Finding all occurrences of a pattern in a given string in linear time using Z Algorithm

Given a string S and a pattern P, find all occurences of P in S. Supposing the length of S is m and that of P is n, we can find the answer using Z Algorithm in linear time.
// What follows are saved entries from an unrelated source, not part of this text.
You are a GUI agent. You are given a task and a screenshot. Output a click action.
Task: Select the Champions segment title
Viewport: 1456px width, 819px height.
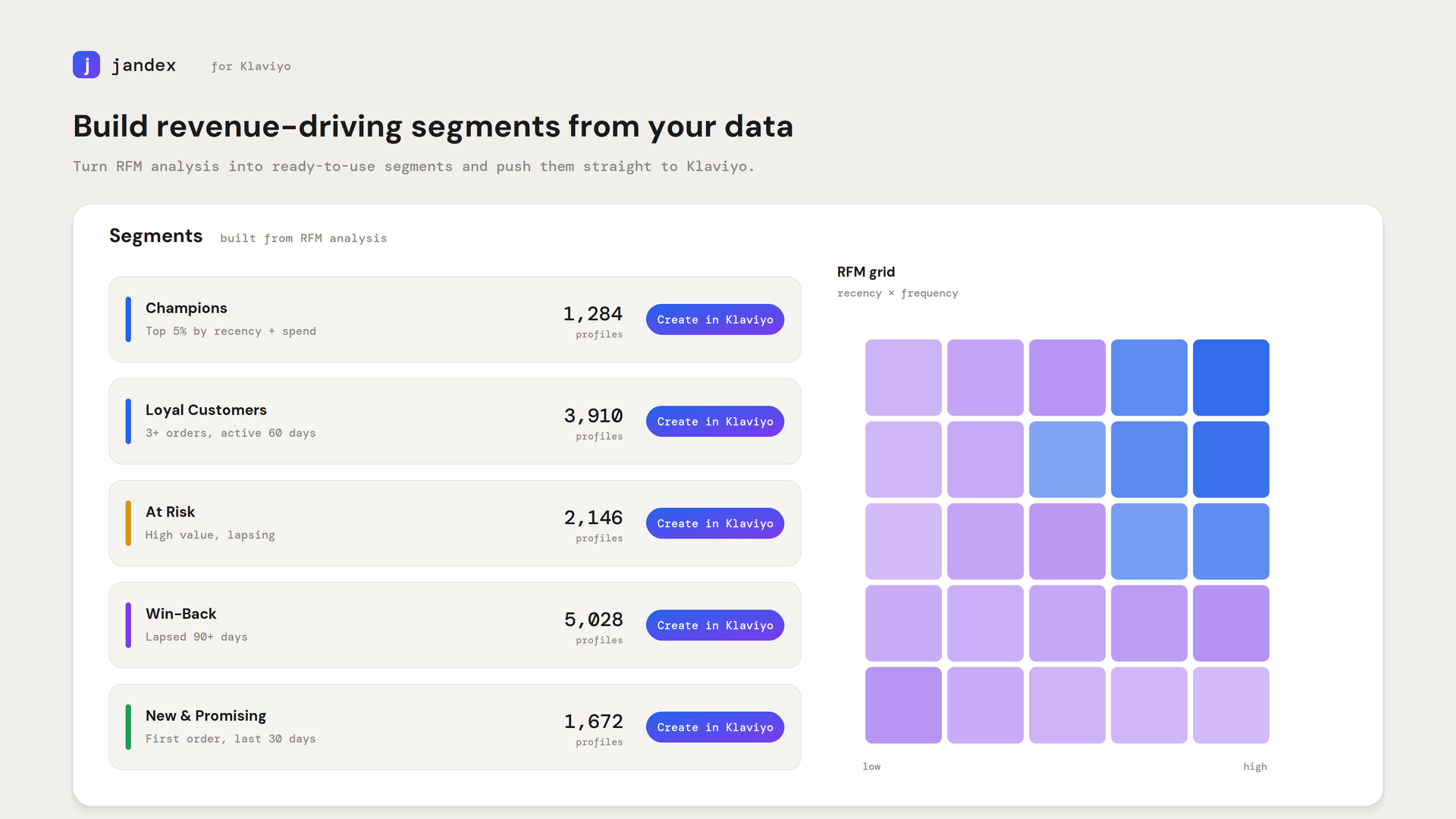point(187,308)
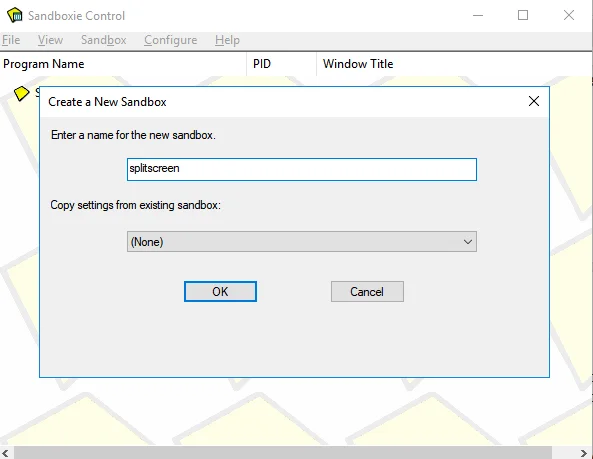The width and height of the screenshot is (593, 459).
Task: Click OK to create the sandbox
Action: point(220,292)

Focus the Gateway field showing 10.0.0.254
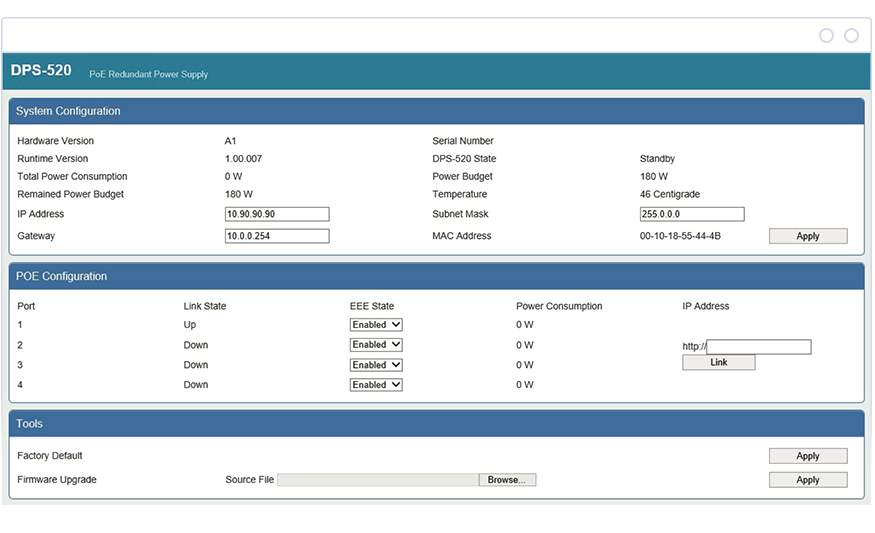[x=277, y=236]

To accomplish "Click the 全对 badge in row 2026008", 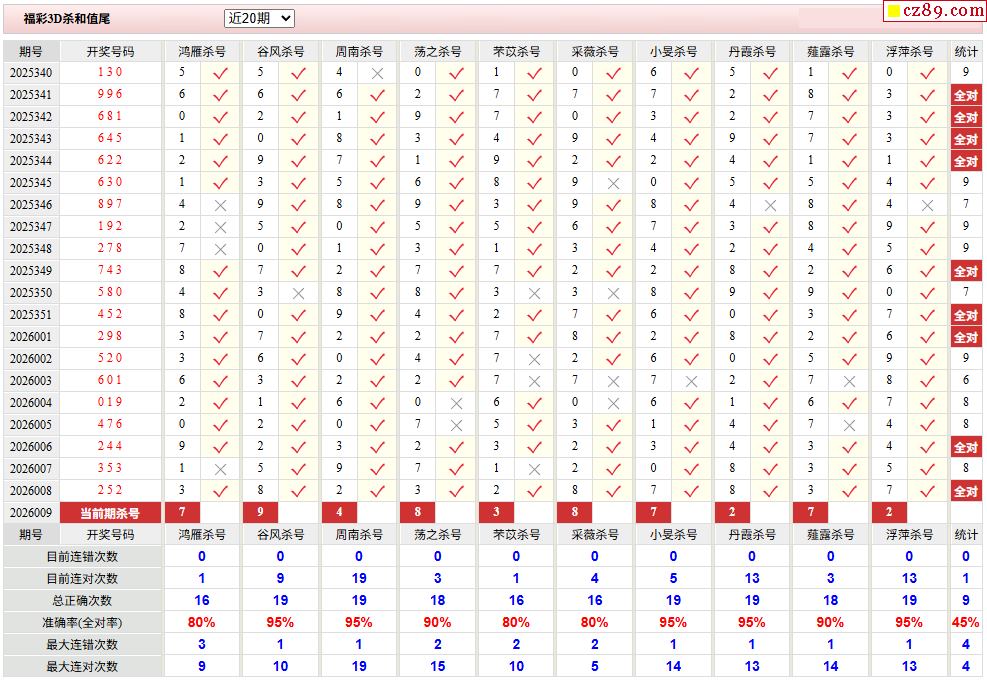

First, we need to construct a Z array where Z[i] is the length of longest common prefix between S and the suffix starting from S[i]. If Z[i] = 0, it means that S[0] != S[i] and the first element of Z is generally not defined. ``` vector<int> z_function(string s) { int n = (int) s.length(); vector<int> z(n); for (int i = 1, l = 0, r = 0; i < n; ++i) { if (i <= r) z[i] = min (r - i + 1, z[i - l]); while (i + z[i] < n && s[z[i]] == s[i + z[i]]) ++z[i]; if (i + z[i] - 1 > r) l = i, r = i + z[i] - 1; } return z; } ``` For this standard string match problem, we can use Z Algorithm to solve it in O(m + n) on the string P + (something won't be matched in both string) + S. If there is an indice i with Z[i] = n, then we find one occurence. Example: S = zabcabdabc P = abc m = 10 n = 3 Let K = P + (something won't be matched in both string) + S K = P + $ + S = abc$zabcabdabc Z would be {0, 0, 0, 0, 3, 0, 0, 2, 0, 0, 3, 0, 0} There are 2 indices ``i`` with Z[i] = n. Hence, there are 2 occurences of a pattern P in S. Here's the code implemented in C++. ``` void solve() { string p, s; cin >> p >> s; string k = p + "$" + s; vector z = z_function(k); int n = p.size(), m = k.size(), cnt = 0; REP(i, m) if(z[i] == n) cnt++; OUT(cnt); } ```